— Try it —
Every single entry must be restated word for word.

— Data supplied —
* * * *
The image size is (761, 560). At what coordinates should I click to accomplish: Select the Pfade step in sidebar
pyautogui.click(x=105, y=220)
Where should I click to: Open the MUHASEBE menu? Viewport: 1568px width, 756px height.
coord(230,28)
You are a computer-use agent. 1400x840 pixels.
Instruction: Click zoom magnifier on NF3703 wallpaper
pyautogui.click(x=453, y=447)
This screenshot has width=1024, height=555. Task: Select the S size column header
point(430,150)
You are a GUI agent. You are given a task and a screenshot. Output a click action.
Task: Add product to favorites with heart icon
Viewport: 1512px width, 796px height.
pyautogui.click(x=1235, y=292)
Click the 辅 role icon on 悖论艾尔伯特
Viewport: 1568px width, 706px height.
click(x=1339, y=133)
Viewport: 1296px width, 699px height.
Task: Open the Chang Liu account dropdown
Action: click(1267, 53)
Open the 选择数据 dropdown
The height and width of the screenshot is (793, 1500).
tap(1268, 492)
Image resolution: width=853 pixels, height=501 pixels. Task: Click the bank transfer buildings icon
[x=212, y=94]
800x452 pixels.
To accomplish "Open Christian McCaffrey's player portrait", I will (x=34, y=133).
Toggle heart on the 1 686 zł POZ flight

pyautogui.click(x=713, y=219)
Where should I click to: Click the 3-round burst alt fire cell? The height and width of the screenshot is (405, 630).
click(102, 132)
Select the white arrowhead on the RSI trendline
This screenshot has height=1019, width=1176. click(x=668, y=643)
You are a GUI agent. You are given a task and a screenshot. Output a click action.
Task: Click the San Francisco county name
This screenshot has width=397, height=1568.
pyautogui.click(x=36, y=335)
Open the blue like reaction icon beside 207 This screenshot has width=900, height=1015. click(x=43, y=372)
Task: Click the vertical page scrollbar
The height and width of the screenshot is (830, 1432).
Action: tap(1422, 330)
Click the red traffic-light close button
* * * *
— Answer for the task —
The image size is (761, 560). At what coordinates should I click to accomplish: Select the Pfade step in sidebar
pyautogui.click(x=105, y=220)
Where should I click to: Open the MUHASEBE menu? Viewport: 1568px width, 756px height.
coord(230,28)
You are a computer-use agent. 1400x840 pixels.
Instruction: Click zoom magnifier on NF3703 wallpaper
pyautogui.click(x=453, y=447)
This screenshot has width=1024, height=555. Task: Select the S size column header
point(430,150)
You are a GUI agent. You are given a task and a screenshot. Output a click action.
Task: Add product to favorites with heart icon
Viewport: 1512px width, 796px height.
pyautogui.click(x=1235, y=292)
Click the 辅 role icon on 悖论艾尔伯特
Viewport: 1568px width, 706px height.
click(x=1339, y=133)
Viewport: 1296px width, 699px height.
Task: Open the Chang Liu account dropdown
Action: click(1267, 53)
Open the 选择数据 dropdown
The height and width of the screenshot is (793, 1500).
tap(1268, 492)
Image resolution: width=853 pixels, height=501 pixels. Task: Click the bank transfer buildings icon
[x=212, y=94]
800x452 pixels.
To accomplish "Open Christian McCaffrey's player portrait", I will (x=34, y=133).
Toggle heart on the 1 686 zł POZ flight

pyautogui.click(x=713, y=219)
Where should I click to: Click the 3-round burst alt fire cell? The height and width of the screenshot is (405, 630).
click(102, 132)
Select the white arrowhead on the RSI trendline
This screenshot has height=1019, width=1176. click(x=668, y=643)
You are a GUI agent. You are given a task and a screenshot. Output a click action.
Task: Click the San Francisco county name
This screenshot has width=397, height=1568.
pyautogui.click(x=36, y=335)
Open the blue like reaction icon beside 207 This screenshot has width=900, height=1015. click(x=43, y=372)
Task: Click the vertical page scrollbar
The height and width of the screenshot is (830, 1432).
Action: tap(1422, 330)
Click the red traffic-light close button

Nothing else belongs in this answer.